Need help parsing HTML markup with CSVHelper through my .NET API

wiizimov
August 13, 2024
217 views
0 votes
2 Answers

I receive a CSV from an third party in this format:

Job Requisition Id,Brand,Is Deleted,Internal Status,Job Code,Job Title-JobRequisitionLocale,Posting Start Date-JobRequisitionPosting,Posting End Date-JobRequisitionPosting,Job Posting Status-JobRequisitionPosting,Minimum Salary,Maximum Salary,Job Board Id-JobRequisitionPosting,Postal Code,Job Description-JobRequisitionLocale
1,TEST,TEST,TEST,TEST,TEST,2024-07-16T11:41:50Z,2024-07-31T00:59:59Z,TEST,00.00,00,00,TEST,TEST,"<p class="MsoNoSpacing"><span style="font-size:11pt"><span style="font-family:Calibri,sans-serif"><b><span lang="EN-US" style="font-size:12.0pt">Role: </span></b></p"
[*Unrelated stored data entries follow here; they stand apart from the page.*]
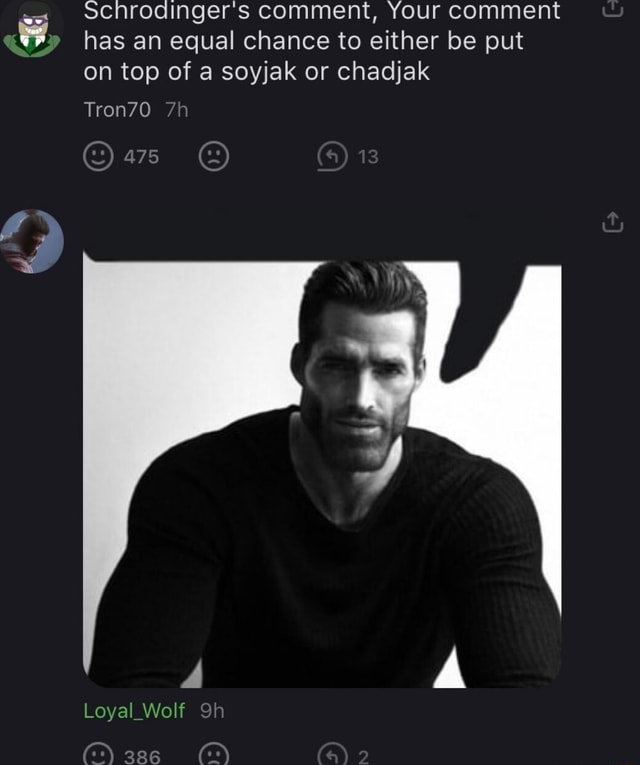This screenshot has width=640, height=765.
Task: Click the frown icon on Tron70's comment
Action: pos(213,156)
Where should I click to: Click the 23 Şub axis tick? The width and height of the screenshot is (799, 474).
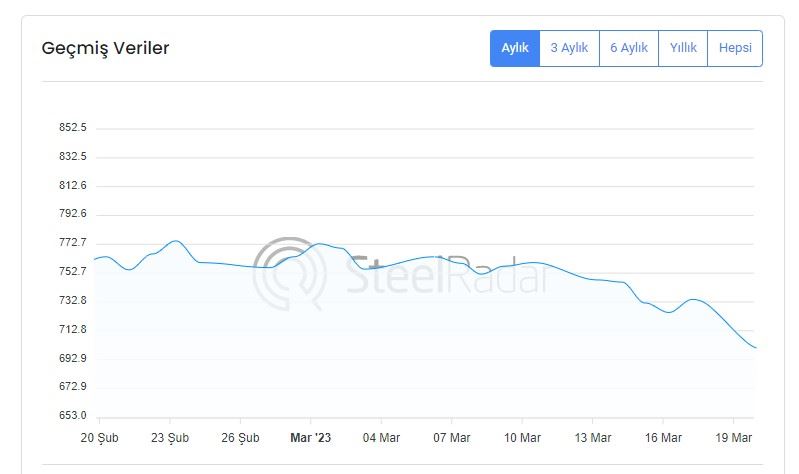170,438
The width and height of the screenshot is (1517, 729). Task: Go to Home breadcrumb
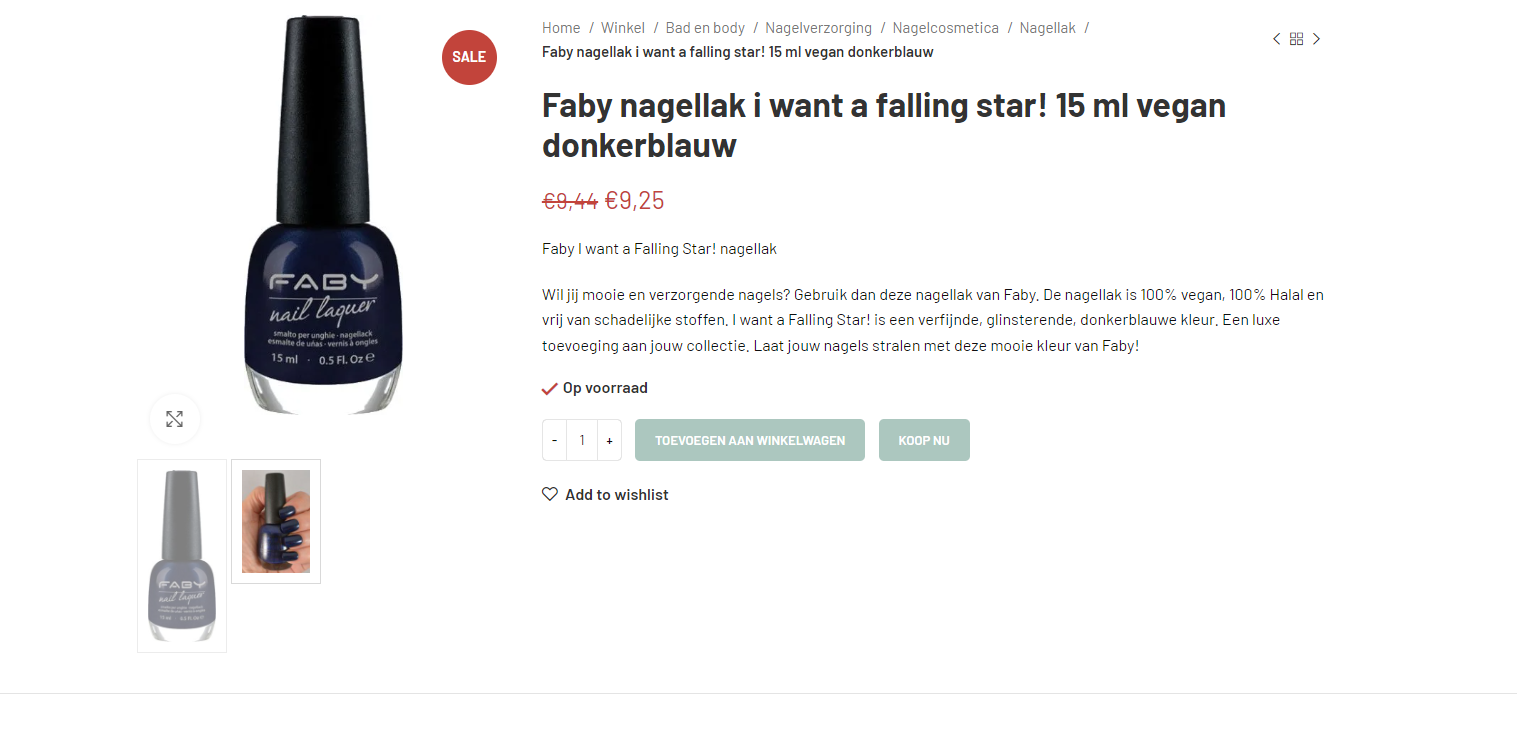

I have shortened the HTML markup, it’s much longer. However, I’m trying to read ALL the HTML markup that’s at the end of each row, to store in the Job Description column (the last column) as just plain text to store in a DB.

But it seems to keep ending the row at the first comma in the quoted HTML markup after "Calibri": <span style="font-family:Calibri,

This is my controller code:

var jobPositions = new List<JobAdvertModel>();

await foreach (var blobItem in containerClient.GetBlobsAsync())
{
    var blobClient = containerClient.GetBlobClient(blobItem.Name);
    var blobDownloadInfo = await blobClient.DownloadAsync();

    using (var streamReader = new StreamReader(blobDownloadInfo.Value.Content))
    using (var csvReader = new CsvReader(streamReader, new CsvConfiguration(CultureInfo.InvariantCulture)
    {
        Delimiter = ",",
        BadDataFound = context =>
        {
            // Handle or log bad data
            Console.WriteLine($"Bad data found: {context.RawRecord}");
        }
    }))
    {
        csvReader.Context.RegisterClassMap<JobAdvertMap>();
        var records = csvReader.GetRecords<JobAdvertModel>().ToList();
        jobPositions.AddRange(records);
    }
}

return Ok(jobPositions);

(Removed the Azure bits above, but it’s reading from an azure blob that is ingested weekly)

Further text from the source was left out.